_ACTIVITY:_ Please copy exactly the part of the records below that opens with the line containing "Instruction: Select the" and closes with the line containing "Task: Open the", leaving out any pictures.

_Stored data:_
======
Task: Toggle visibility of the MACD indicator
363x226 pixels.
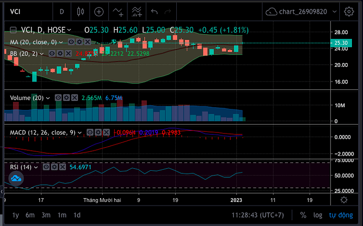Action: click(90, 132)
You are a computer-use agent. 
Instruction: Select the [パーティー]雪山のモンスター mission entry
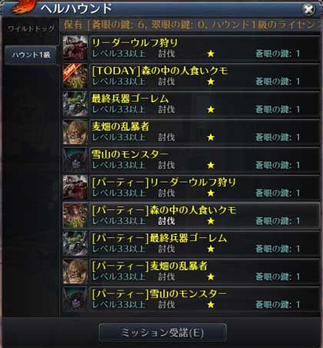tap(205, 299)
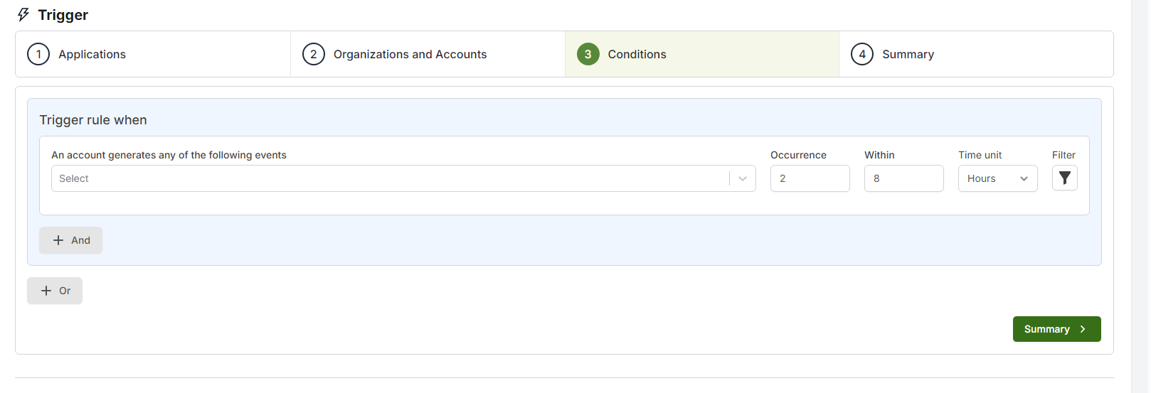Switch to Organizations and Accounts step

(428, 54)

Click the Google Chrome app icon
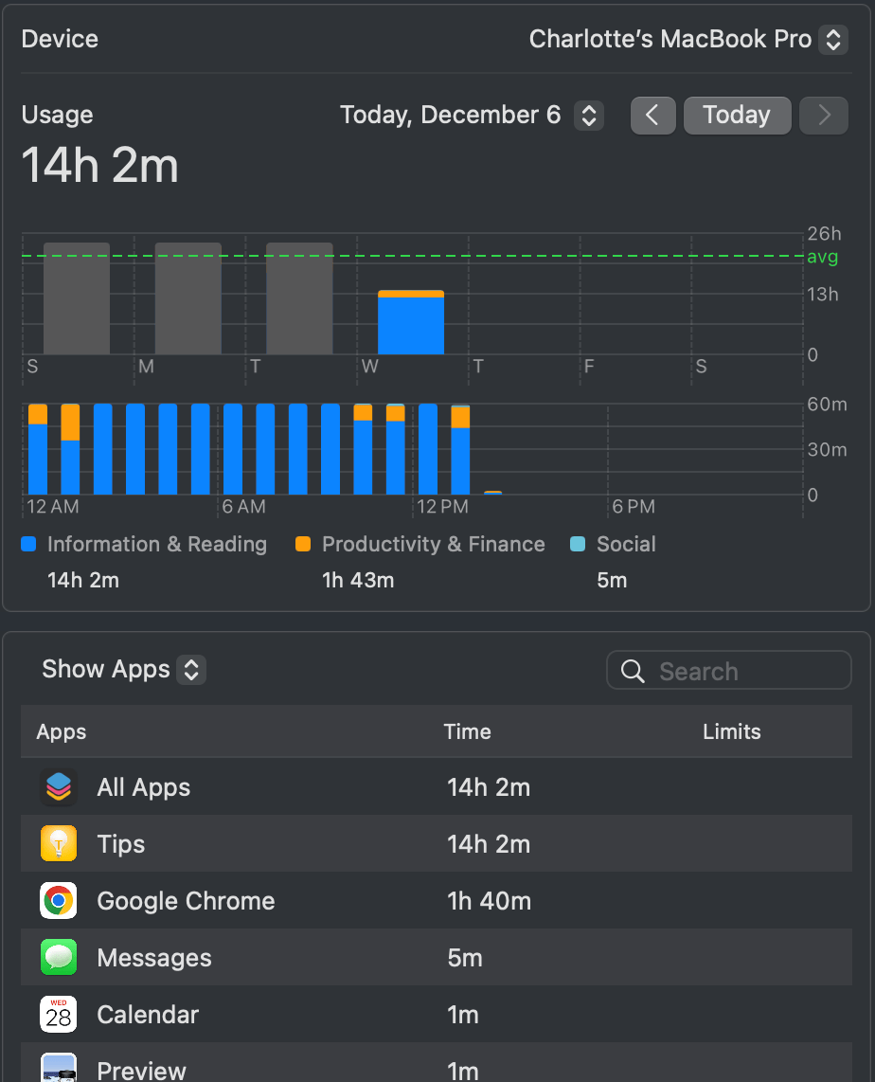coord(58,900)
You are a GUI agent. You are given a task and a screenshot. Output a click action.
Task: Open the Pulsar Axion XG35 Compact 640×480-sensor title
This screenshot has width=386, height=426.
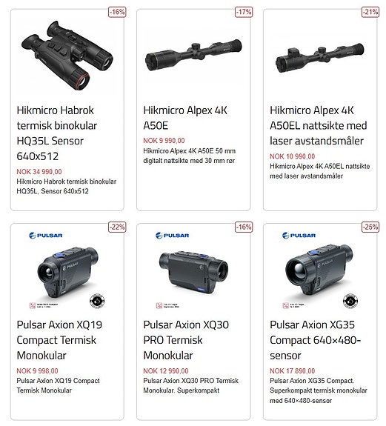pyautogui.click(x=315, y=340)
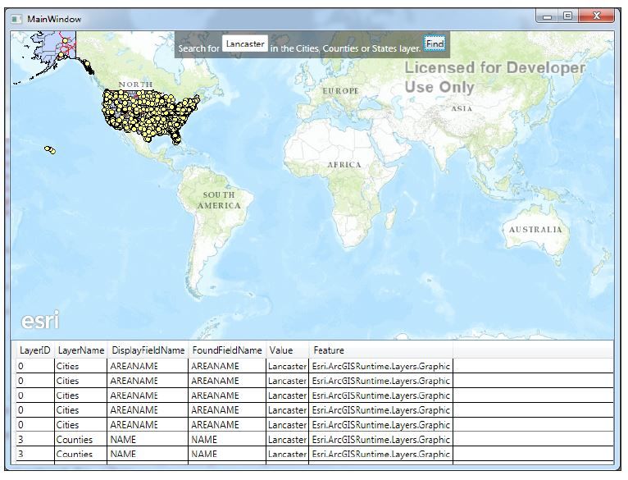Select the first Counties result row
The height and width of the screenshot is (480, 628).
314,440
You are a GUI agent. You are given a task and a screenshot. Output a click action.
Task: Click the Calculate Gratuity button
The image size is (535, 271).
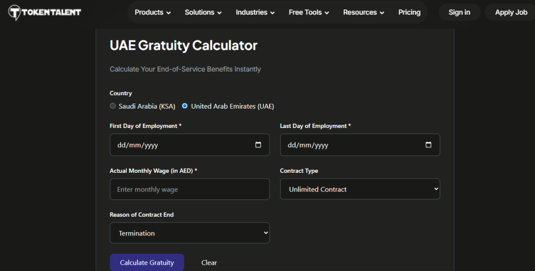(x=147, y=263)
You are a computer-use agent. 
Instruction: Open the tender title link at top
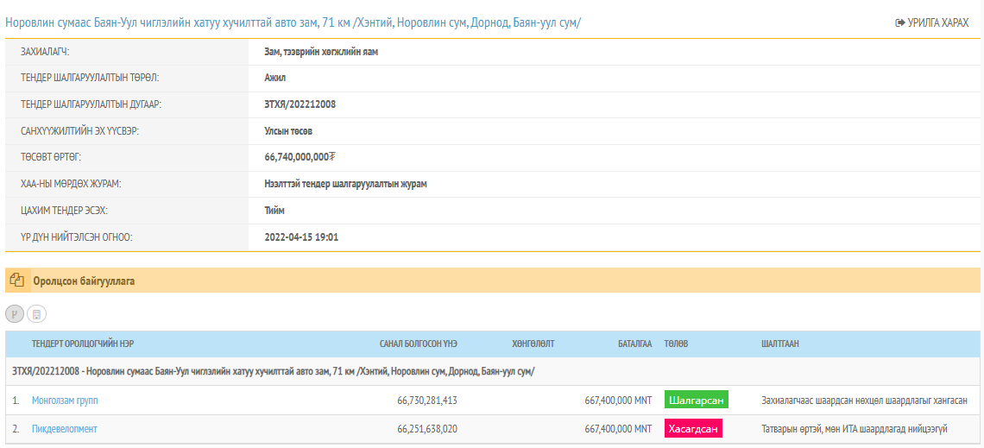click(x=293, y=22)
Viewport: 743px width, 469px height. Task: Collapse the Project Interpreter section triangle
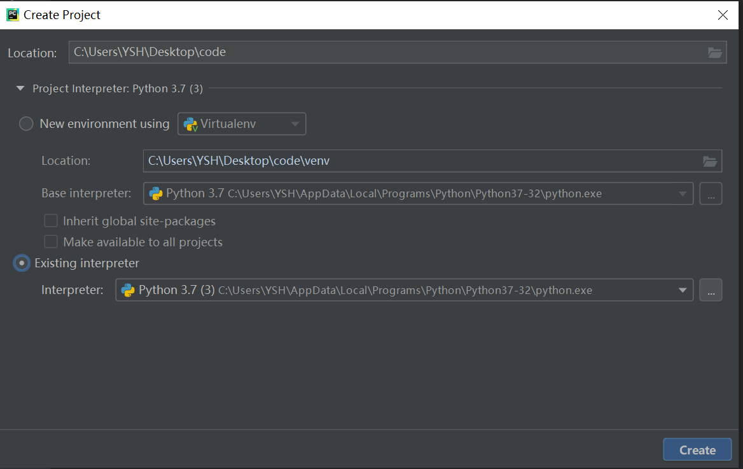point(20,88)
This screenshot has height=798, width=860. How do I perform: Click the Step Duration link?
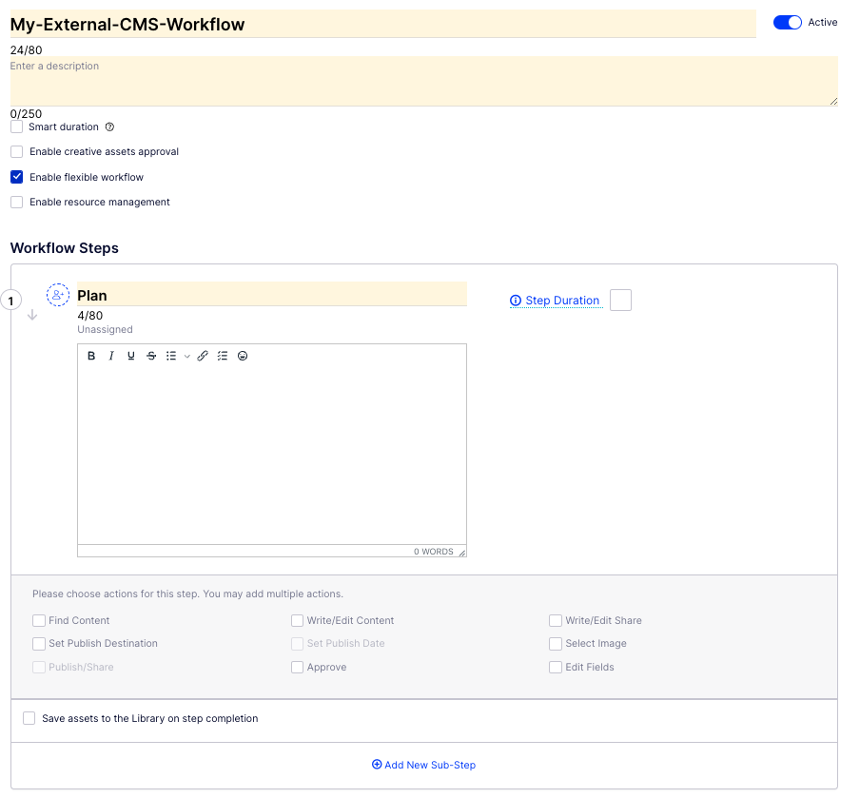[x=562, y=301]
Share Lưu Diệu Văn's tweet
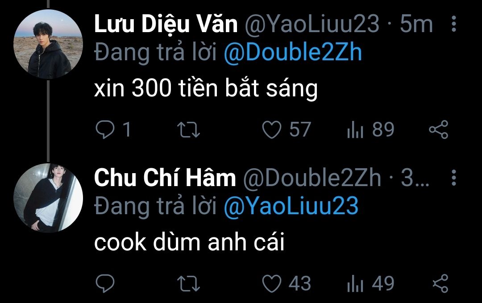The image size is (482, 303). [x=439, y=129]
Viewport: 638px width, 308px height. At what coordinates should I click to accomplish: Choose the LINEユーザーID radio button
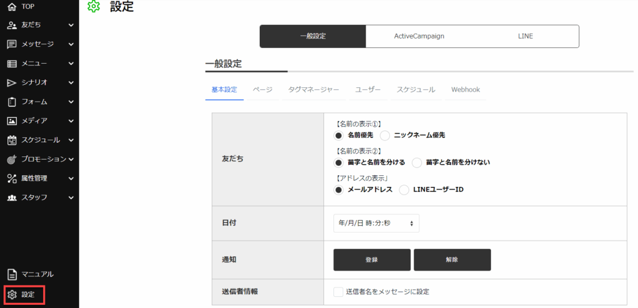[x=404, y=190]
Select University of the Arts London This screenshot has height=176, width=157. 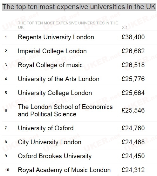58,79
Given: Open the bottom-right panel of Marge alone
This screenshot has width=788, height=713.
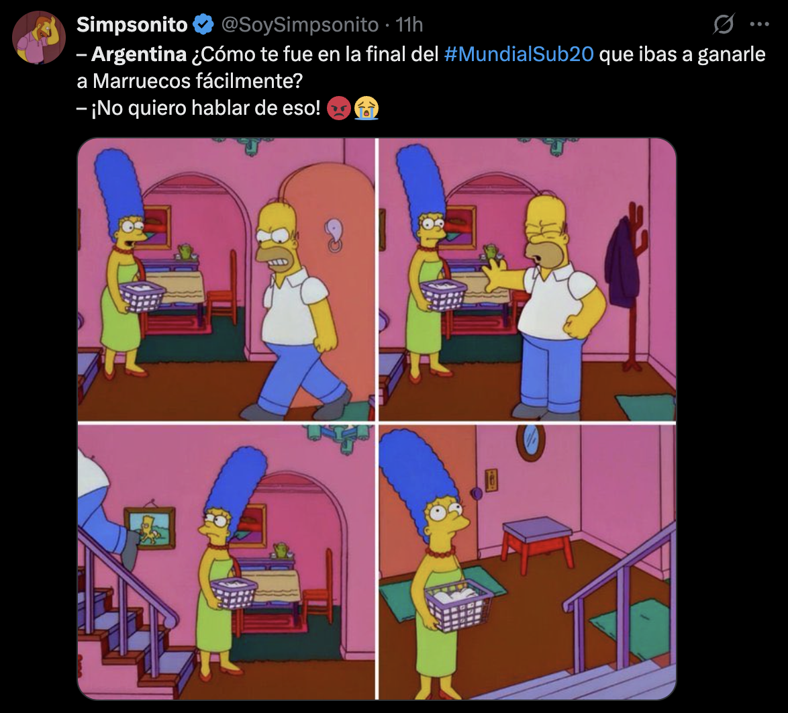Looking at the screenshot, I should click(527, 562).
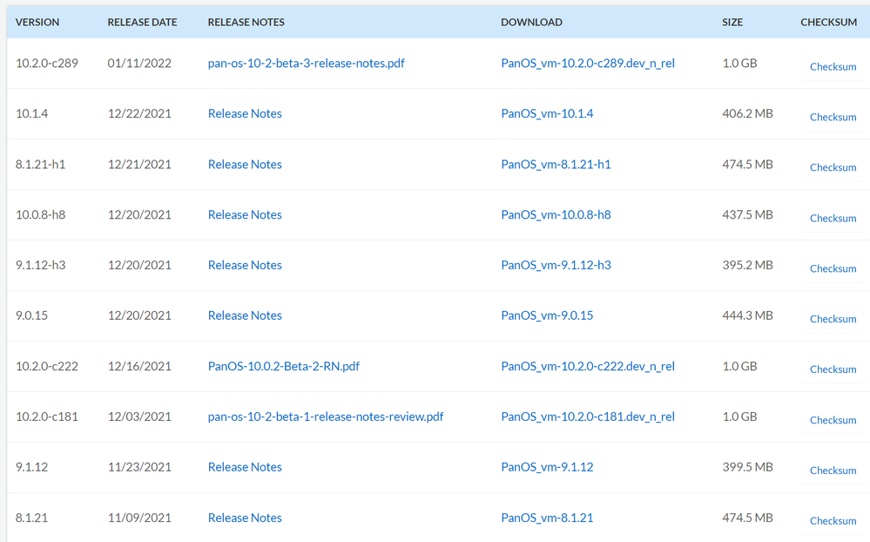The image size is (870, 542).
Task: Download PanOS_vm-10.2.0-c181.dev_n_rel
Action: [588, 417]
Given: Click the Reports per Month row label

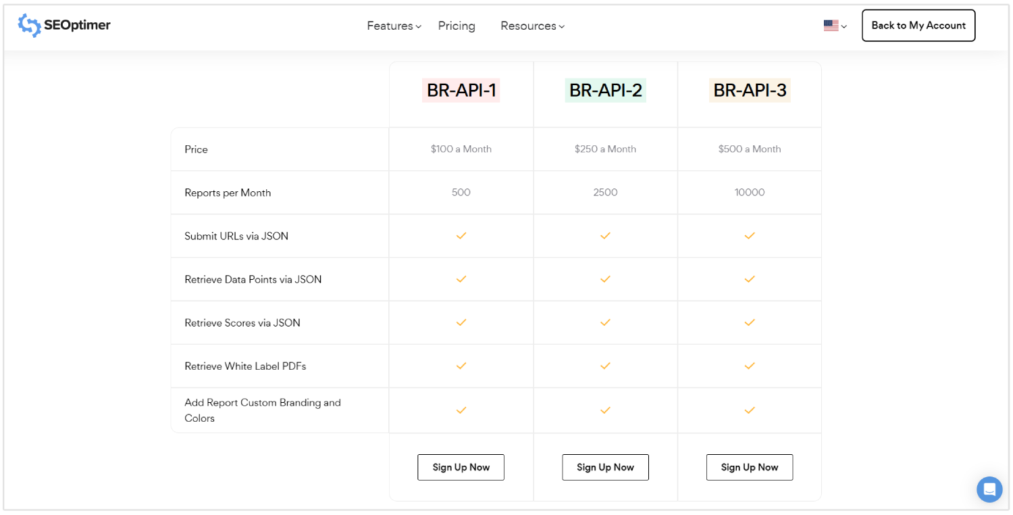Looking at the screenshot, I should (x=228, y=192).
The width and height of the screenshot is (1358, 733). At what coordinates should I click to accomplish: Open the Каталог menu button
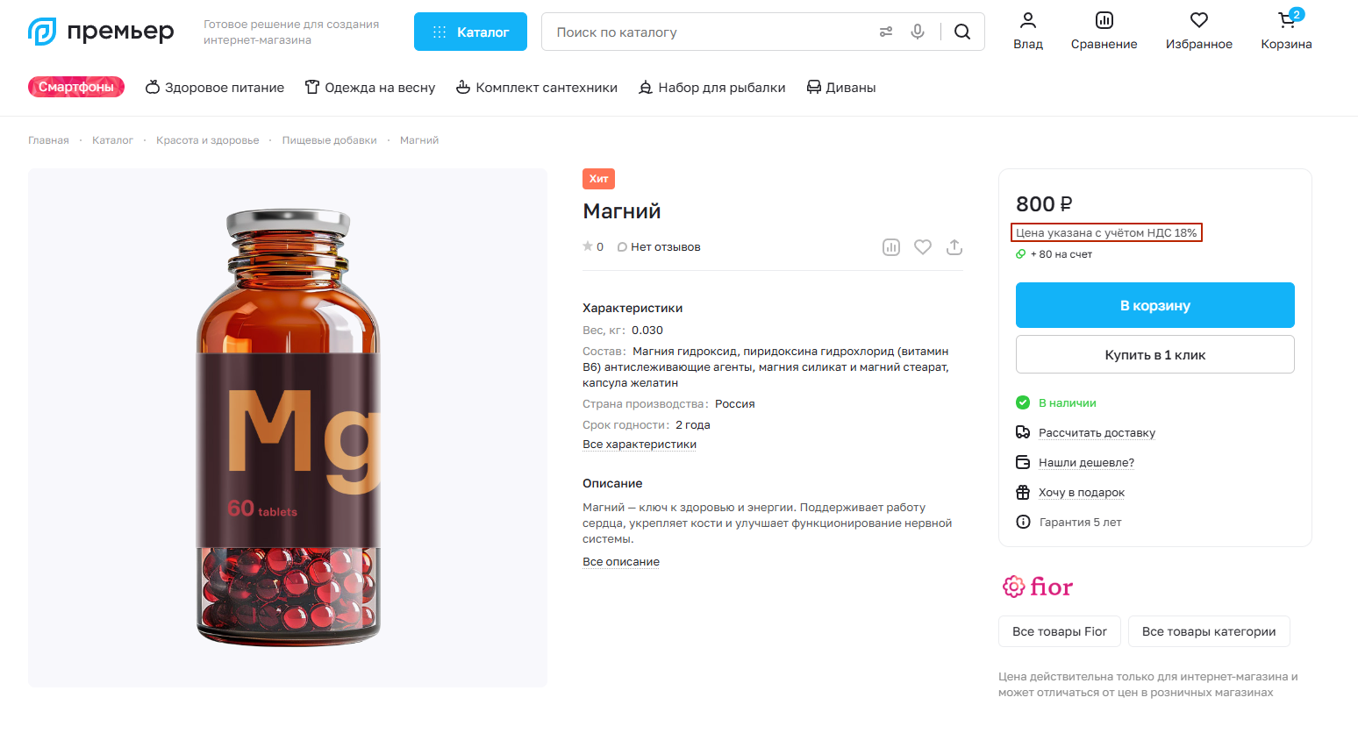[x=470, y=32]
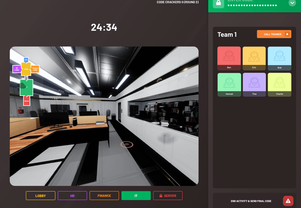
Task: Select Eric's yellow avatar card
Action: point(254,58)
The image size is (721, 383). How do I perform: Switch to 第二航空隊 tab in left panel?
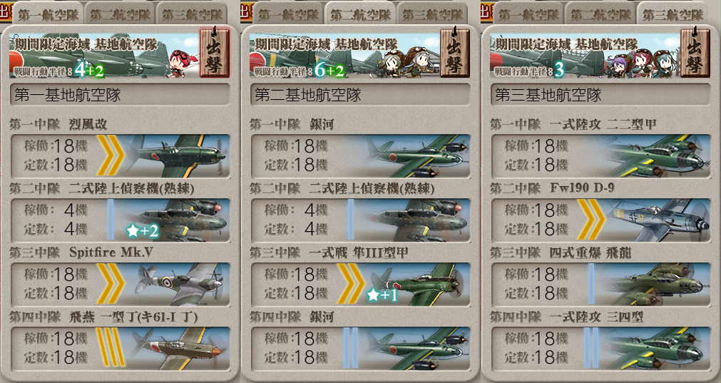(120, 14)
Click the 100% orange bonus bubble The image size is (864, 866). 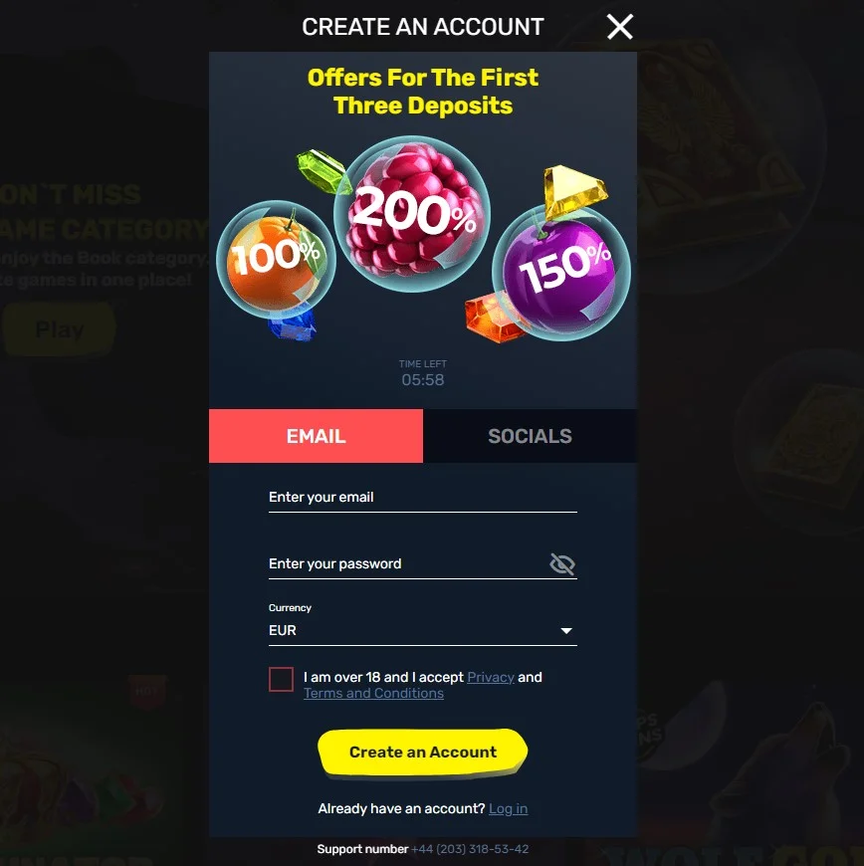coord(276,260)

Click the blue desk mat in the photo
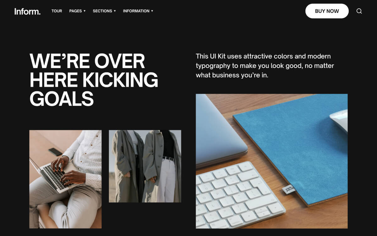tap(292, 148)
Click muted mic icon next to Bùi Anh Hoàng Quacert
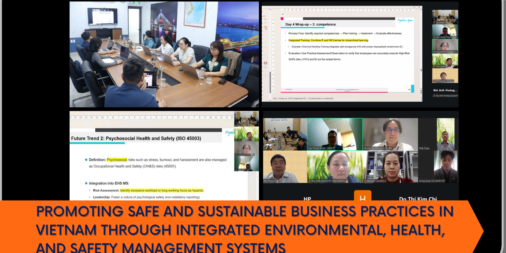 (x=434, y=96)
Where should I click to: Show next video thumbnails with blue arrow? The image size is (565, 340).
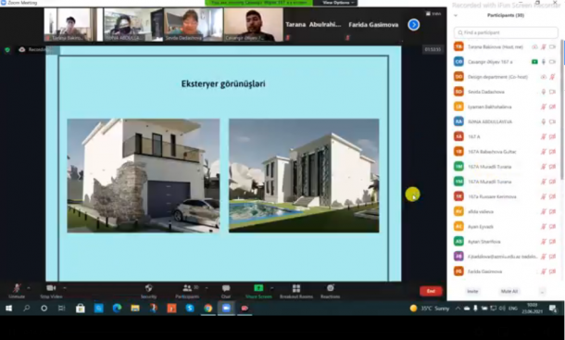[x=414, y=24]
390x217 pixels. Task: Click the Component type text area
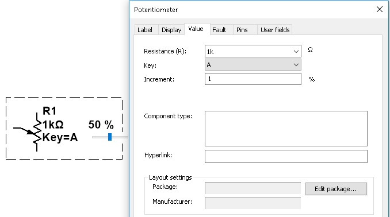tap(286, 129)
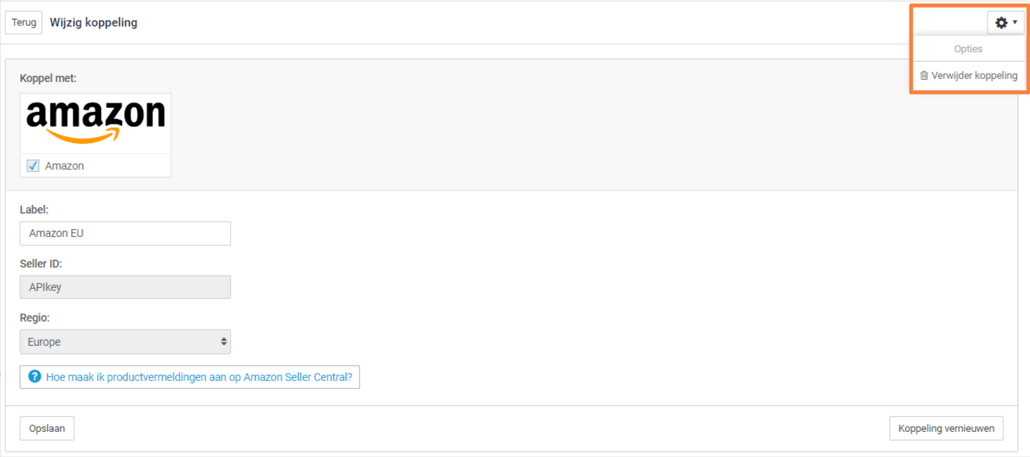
======
_SOLUTION FOR THIS TASK:_
Instruction: Select the [パーティー]雪山のモンスター mission entry
tap(205, 299)
Switch to Organizations and Accounts step

(428, 54)

Click the Google Chrome app icon
coord(58,900)
You are a GUI agent. You are given a task and a screenshot. Output a click action.
Task: Open the Pulsar Axion XG35 Compact 640×480-sensor title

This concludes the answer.